Right-wing opposition legislators in Albania set fire to chairs outside parliament on Monday in protest against the sentencing of their colleague, Ervin Salianji, to one year in prison.
Salianji, a member of the centre-right Democratic Party, was convicted of “false testimony” in a drug trafficking case involving the brother of a Socialist parliamentarian.
Judges suspected some opposition members of fabricating recordings in this case.
In a public statement, Socialist Prime Minister Edi Rama praised the court’s ruling in a case that shocked public opinion years ago.
However, the opposition views Salianji’s arrest and conviction as “a blind act of political vengeance and terror” by Prime Minister Rama.

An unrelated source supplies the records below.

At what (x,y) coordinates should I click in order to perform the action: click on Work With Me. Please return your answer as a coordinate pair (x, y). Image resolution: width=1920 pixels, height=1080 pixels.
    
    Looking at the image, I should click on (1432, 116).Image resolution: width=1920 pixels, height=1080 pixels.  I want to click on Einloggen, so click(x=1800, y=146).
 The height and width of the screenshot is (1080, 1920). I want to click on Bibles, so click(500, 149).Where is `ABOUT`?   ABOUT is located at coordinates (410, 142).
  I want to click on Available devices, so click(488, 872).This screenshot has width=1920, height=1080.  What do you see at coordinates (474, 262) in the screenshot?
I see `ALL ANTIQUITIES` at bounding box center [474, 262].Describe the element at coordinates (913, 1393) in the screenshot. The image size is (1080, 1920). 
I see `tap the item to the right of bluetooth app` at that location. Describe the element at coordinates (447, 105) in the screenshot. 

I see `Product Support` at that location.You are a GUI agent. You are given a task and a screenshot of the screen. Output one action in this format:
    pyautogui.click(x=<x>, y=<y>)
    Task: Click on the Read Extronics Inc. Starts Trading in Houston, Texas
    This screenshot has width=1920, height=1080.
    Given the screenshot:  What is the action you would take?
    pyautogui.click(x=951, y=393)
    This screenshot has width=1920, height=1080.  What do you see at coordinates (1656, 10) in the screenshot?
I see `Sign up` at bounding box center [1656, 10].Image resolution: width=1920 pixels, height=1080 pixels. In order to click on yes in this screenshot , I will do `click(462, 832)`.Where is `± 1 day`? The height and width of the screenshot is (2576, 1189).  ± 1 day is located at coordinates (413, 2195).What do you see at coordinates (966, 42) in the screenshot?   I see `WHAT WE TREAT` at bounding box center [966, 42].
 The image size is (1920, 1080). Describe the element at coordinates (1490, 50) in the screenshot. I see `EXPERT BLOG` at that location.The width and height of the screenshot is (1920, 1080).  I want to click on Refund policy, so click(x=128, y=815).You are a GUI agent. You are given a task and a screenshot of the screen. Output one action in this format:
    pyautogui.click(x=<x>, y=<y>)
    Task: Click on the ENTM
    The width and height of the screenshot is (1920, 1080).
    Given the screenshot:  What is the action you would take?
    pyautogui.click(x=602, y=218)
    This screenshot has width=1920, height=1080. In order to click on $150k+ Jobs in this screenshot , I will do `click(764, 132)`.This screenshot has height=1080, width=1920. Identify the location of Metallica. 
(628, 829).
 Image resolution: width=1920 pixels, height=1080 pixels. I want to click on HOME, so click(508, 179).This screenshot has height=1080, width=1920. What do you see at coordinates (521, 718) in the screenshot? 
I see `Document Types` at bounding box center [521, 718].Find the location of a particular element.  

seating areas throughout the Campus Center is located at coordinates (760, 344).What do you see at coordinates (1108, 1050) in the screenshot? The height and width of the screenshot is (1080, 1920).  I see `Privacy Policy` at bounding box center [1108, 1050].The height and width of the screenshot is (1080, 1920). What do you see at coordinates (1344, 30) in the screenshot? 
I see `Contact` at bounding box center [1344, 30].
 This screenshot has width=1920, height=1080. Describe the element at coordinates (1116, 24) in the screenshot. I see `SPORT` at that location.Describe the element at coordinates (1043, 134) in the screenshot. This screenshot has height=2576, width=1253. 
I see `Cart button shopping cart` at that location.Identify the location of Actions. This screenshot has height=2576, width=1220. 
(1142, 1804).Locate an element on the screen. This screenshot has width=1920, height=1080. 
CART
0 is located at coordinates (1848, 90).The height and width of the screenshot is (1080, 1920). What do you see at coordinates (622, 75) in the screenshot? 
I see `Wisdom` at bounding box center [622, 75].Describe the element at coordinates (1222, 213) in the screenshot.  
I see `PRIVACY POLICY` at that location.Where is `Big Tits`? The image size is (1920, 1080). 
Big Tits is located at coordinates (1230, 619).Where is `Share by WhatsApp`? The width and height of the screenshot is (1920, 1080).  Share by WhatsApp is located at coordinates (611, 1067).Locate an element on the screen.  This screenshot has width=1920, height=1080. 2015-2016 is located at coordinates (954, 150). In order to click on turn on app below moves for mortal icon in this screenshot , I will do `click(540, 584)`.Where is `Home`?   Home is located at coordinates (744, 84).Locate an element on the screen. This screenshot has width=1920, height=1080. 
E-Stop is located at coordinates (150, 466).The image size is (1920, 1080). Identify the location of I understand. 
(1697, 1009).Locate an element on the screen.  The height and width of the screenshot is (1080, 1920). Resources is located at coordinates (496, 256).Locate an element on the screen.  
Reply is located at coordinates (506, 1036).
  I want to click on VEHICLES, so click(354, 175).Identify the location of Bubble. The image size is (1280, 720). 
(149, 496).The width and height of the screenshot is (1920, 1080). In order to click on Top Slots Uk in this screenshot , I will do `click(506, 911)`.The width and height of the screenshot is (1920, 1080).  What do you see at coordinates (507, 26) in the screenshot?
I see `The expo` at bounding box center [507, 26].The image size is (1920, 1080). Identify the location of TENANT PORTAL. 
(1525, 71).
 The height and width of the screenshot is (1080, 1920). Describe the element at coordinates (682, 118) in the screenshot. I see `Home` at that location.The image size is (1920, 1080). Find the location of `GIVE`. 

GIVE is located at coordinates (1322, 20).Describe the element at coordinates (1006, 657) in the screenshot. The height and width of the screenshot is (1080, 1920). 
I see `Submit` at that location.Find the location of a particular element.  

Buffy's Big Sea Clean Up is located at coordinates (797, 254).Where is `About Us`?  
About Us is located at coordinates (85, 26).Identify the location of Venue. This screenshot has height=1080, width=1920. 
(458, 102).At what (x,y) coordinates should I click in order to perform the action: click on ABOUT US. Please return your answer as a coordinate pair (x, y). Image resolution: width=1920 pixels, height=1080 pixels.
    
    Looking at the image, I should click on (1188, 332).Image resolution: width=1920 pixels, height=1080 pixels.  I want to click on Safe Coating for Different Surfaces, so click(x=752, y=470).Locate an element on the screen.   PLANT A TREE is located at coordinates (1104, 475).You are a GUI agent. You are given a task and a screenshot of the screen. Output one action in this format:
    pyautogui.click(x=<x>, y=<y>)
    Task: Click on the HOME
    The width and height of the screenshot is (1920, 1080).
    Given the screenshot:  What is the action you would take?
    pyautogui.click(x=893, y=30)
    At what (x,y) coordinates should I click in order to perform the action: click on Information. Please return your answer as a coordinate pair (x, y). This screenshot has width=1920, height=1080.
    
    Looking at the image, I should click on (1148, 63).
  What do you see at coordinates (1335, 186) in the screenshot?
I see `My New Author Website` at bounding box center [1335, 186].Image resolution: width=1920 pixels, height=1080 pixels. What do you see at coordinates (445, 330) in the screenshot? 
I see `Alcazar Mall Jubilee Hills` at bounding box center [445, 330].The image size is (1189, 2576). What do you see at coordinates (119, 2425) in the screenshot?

Gazmend Bardhi, head of the Democratic Party’s parliamentary group, said the opposition would continue their fight against the Prime Minister, holding him solely responsible for the situation.
Democratic Party parliamentarians urged Albanians to gather in large numbers in Tirana on 7 October at 18:00 to protest “against the injustices of Prime Minister Edi Rama.”
Protesters are expected to block roads across the country.
Democratic Party leader and former Prime Minister Sali Berisha called the 7 October protest “the battle of our lives.”
Berisha himself is under house arrest, accused of passive corruption linked to the privatisation of a football field in the capital.
He has denied the charge, calling it “a politically motivated trial by Edi Rama” ahead of the upcoming parliamentary elections.
The next parliamentary elections are scheduled to be held in Albania by June 2025. At the last polls, held in 2021, the Socialist Party won 74 of the 140 seats in parliament, while an alliance headed by the Democratic Party won 59, while the remaining seats went to two smaller parties.